4 pound tomatoes (I use a mix of grape, Roma, etc.)

3 shallots or 1/2 onion, peeled and chopped

4-5 cloves of garlic, peeled

1-2 tablespoons olive oil

1 teaspoon dried thyme 

sea salt and ground black pepper, to taste

½ cup raw cashews

2 tablespoons tomato paste

½ cup fresh basil leaves

2-3 cups almond milk, broth, or water


Preheat the oven to 350°F and prepare 2 baking sheets. I use stoneware so I do not coat with oil or parchment paper but if you are not using non-stick, you may want to line with parchment paper.

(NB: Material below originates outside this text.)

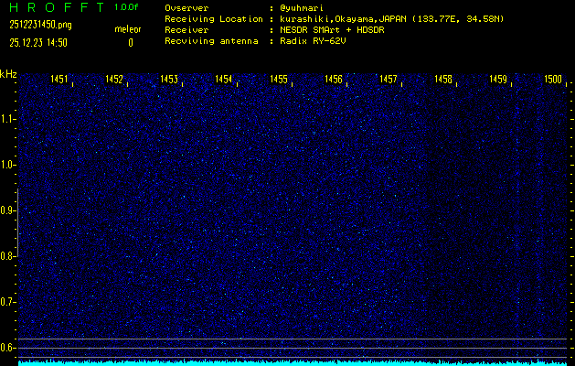This screenshot has height=366, width=575.
Task: Click the kHz axis unit label
Action: coord(8,74)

Cut large tomatoes into quarters and medium tomatoes into halves. Cherry or grape tomatoes are ok to leave whole. Spread them out in a single layer on the baking sheets with any cut sides facing up. Place shallots or onions among the tomatoes. Press garlic cloves into juicy spots of tomatoes to prevent them from charring.


Drizzle the olive oil over the tomatoes, shallots and garlic then sprinkle with thyme, salt, and pepper.


Roast for one hour.

Add the roasted tomatoes, shallots/onions, and garlic to a high-speed blender with cashews, tomato paste, basil, and liquid of choice. You will probably need to do this in batches. Purée until creamy and smooth.

Pour blended soup into a large pot and bring to a boil, check it for seasoning and adjust to taste.